HMO Plans (Health Maintenance Organizations)
Health Maintenance Organization (HMO) plans are a common type of Medicare Advantage plan structure. These plans generally require members to receive care from providers within a defined network, except in emergency situations.
How HMO Plans Work
Under an HMO structure, members typically select or are assigned a primary care provider (PCP). Referrals from the primary care provider may be required before seeing specialists, depending on the specific plan design.
Provider Networks
HMO plans operate within defined provider networks. Covered services are generally received from in-network physicians, hospitals, and facilities. Services obtained outside the network may not be covered, except in emergency or urgent care situations.
Cost Structure
HMO plans typically use defined copayment amounts for many services rather than percentage-based coinsurance. Cost-sharing details vary by plan and are outlined in each plan’s Evidence of Coverage (EOC).
Out-of-Pocket Maximum
All Medicare Advantage HMO plans include an annual maximum out-of-pocket limit for Part A and Part B covered services.
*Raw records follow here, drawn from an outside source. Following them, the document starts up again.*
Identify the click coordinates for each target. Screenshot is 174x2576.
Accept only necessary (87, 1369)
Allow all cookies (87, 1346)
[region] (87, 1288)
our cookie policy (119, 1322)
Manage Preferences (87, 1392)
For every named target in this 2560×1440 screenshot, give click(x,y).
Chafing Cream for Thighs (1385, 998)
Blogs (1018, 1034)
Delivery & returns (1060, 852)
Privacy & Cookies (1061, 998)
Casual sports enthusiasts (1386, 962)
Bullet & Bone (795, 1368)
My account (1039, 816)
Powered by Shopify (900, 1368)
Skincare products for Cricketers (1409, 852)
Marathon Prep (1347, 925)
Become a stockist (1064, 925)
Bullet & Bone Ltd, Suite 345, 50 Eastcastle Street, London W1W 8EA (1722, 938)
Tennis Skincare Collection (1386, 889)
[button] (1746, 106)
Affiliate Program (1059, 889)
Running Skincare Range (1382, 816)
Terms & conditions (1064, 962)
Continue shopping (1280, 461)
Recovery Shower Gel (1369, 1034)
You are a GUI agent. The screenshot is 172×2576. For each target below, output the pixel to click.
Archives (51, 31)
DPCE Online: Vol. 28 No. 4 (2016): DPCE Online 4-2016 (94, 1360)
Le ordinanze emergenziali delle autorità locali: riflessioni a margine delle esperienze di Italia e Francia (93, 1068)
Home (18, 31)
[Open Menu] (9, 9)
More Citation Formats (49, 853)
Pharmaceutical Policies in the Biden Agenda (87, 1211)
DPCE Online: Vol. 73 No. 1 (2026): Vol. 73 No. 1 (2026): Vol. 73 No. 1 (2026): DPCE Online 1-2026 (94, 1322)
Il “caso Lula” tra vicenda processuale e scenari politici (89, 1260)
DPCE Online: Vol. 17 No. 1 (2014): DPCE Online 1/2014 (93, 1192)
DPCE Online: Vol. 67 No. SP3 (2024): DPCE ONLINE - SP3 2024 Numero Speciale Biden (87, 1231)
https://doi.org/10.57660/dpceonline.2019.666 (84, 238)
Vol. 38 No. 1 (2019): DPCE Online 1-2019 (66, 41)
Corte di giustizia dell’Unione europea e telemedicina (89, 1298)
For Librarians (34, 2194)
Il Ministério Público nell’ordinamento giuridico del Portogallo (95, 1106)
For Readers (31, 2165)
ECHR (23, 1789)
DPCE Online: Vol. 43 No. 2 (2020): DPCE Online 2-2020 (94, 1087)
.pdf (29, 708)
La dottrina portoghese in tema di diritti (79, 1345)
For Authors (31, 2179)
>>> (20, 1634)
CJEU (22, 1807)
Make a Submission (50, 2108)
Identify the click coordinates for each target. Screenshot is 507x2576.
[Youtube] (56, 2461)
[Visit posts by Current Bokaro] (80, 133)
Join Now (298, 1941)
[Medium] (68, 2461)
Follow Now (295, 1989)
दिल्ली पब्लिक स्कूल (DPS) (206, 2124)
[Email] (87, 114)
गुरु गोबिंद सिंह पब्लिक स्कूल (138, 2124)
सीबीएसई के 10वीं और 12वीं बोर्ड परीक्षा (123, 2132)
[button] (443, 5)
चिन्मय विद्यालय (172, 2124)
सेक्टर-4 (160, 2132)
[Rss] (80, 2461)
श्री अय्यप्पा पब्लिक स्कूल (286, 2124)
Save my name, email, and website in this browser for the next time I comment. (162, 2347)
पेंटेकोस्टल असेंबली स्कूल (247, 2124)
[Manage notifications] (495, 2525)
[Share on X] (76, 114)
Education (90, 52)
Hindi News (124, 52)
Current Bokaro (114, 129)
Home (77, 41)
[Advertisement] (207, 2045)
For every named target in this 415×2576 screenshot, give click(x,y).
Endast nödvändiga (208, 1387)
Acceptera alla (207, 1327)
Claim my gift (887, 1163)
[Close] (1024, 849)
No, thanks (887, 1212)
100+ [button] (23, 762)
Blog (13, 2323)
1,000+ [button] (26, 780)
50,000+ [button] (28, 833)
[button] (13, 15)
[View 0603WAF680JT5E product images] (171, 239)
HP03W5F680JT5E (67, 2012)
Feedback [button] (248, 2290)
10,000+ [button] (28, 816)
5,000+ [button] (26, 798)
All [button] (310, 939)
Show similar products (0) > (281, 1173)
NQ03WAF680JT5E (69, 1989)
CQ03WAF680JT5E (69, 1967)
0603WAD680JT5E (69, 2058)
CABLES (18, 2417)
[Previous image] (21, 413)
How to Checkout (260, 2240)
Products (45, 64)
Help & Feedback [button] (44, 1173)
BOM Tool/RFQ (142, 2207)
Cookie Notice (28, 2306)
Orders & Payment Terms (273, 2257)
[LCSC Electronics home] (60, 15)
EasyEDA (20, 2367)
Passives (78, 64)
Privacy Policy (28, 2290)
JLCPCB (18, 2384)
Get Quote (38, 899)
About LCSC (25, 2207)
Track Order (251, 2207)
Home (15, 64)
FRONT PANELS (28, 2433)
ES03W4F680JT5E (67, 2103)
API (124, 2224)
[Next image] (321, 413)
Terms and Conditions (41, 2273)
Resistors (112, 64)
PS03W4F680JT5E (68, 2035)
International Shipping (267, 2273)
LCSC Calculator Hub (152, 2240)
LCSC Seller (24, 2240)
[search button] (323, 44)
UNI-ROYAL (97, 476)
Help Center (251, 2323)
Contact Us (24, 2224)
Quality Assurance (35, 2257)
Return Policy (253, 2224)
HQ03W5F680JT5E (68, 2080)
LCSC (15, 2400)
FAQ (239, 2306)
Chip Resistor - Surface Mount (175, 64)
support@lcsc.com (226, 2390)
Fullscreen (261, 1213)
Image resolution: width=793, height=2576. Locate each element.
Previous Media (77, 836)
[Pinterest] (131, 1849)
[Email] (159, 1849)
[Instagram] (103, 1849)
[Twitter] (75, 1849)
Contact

Once this limit is reached, the plan pays 100% of covered services for the remainder of the plan year.
Disclaimer: This information is provided for educational purposes only and is based on publicly available guidance from the Centers for Medicare & Medicaid Services (CMS). It has not been reviewed or endorsed by Medicare, CMS, or any federal agency. This content does not constitute plan-specific advice. For individual coverage questions, please consult a licensed insurance professional.